What is the Reach Objective?

If Reach is turned on for your ad account, you’ll be able to select it as a campaign objective like you would any other.

facebook advertising reach objective

Facebook tells us that selecting Reach will allow us to “show our campaign to the maximum number of people” and we should select it if we want to show our ad to “the largest audience for [our] ad budget”.

Why is Reach different?

But wait a second, you might ask: how is this any different than setting impressions as your campaign objective? That also shows your campaign to a wide audience. The answer is that Reach allows you to cap the frequency of your campaigns — in other words, you can limit the number of times each unique person will see your ad.

facebook reach objective frequency

This was sort of possible with Impressions campaigns, but it required some workarounds and limited what you were capable of doing. By baking in frequency capping, Facebook is allowing you to spread your ad dollars over a larger number of people without compromising the quality or targeting of your campaign.

When Should You Use Reach Objectives

The most obvious use case for the Reach Objective is when you want to reach a small, highly targeted group of people and ensure every one of them sees your ad.

A perfect use of the Reach Objective would be advertising to people who have abandoned their carts on your website. They get to the checkout page and then for whatever reason don’t complete the purchase. You want to ensure that these people, the lowest hanging fruit of your market, return and finish that purchase.

Setting a Reach objective would let you show all of those people an ad asking them to come back (possibly offering them a discount), and frequency capping ensures you aren’t spamming their newsfeed.

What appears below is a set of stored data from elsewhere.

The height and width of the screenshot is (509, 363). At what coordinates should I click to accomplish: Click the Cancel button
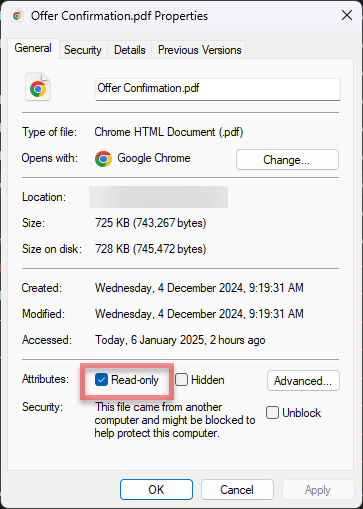237,490
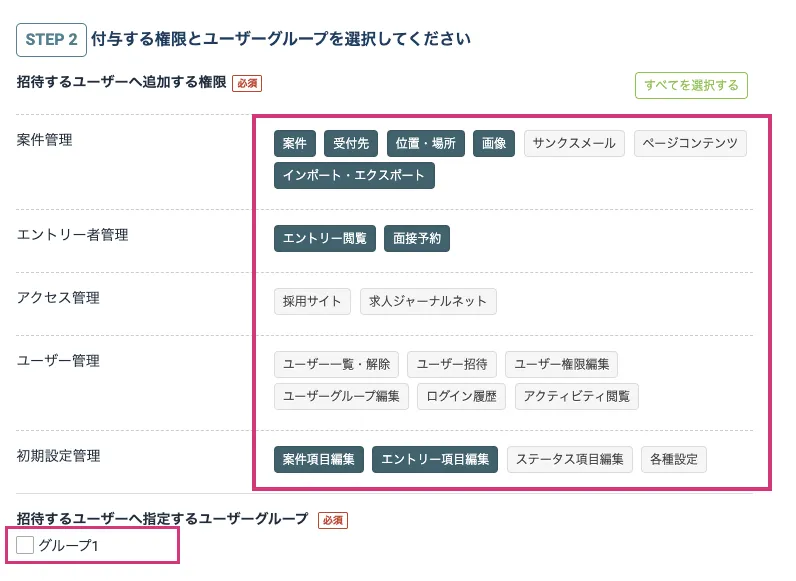Select the ユーザー招待 permission tag

[452, 364]
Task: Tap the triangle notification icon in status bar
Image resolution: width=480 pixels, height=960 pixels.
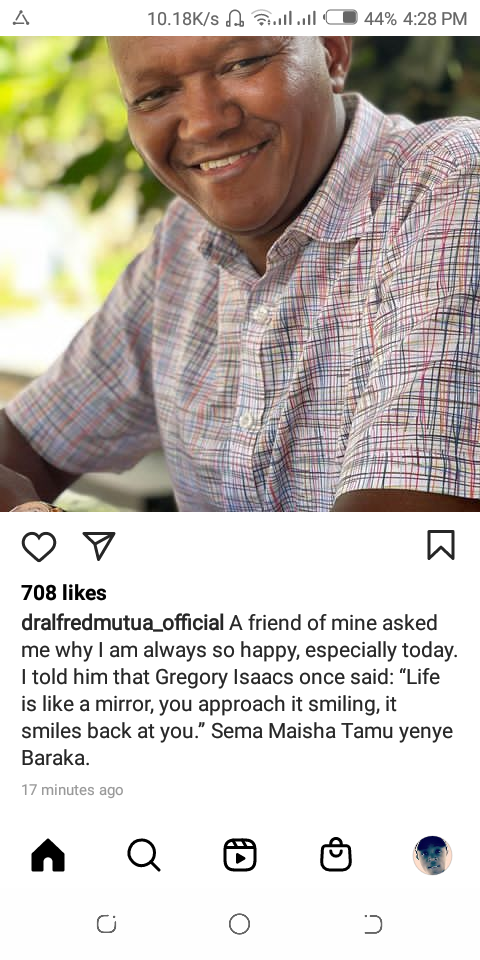Action: click(21, 18)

When You Should Not Use Reach Objectives

The Reach objective is not going to be as effective as other objectives when targeting audiences who haven’t interacted with you in the past.

When dealing with cold audiences, there is no need to reach every single person in the group — you instead should set your objective as clicks or conversions, and let the Facebook algorithm sort out who is most likely to fulfill that goal. Trying to reach an entire cold audience would be a waste of money.

Some have suggested that Reach is a useful tool for brand-building. We aren’t so sure about this. There is a strong case for using Impressions objectives for brand and awareness campaigns, but these campaigns often will benefit from not capping frequency (which is the main benefit of the Reach objective).

How are you using Reach?

Leave a comment and let us know how you’re using Reach, or how you could benefit from it if you don’t yet have access.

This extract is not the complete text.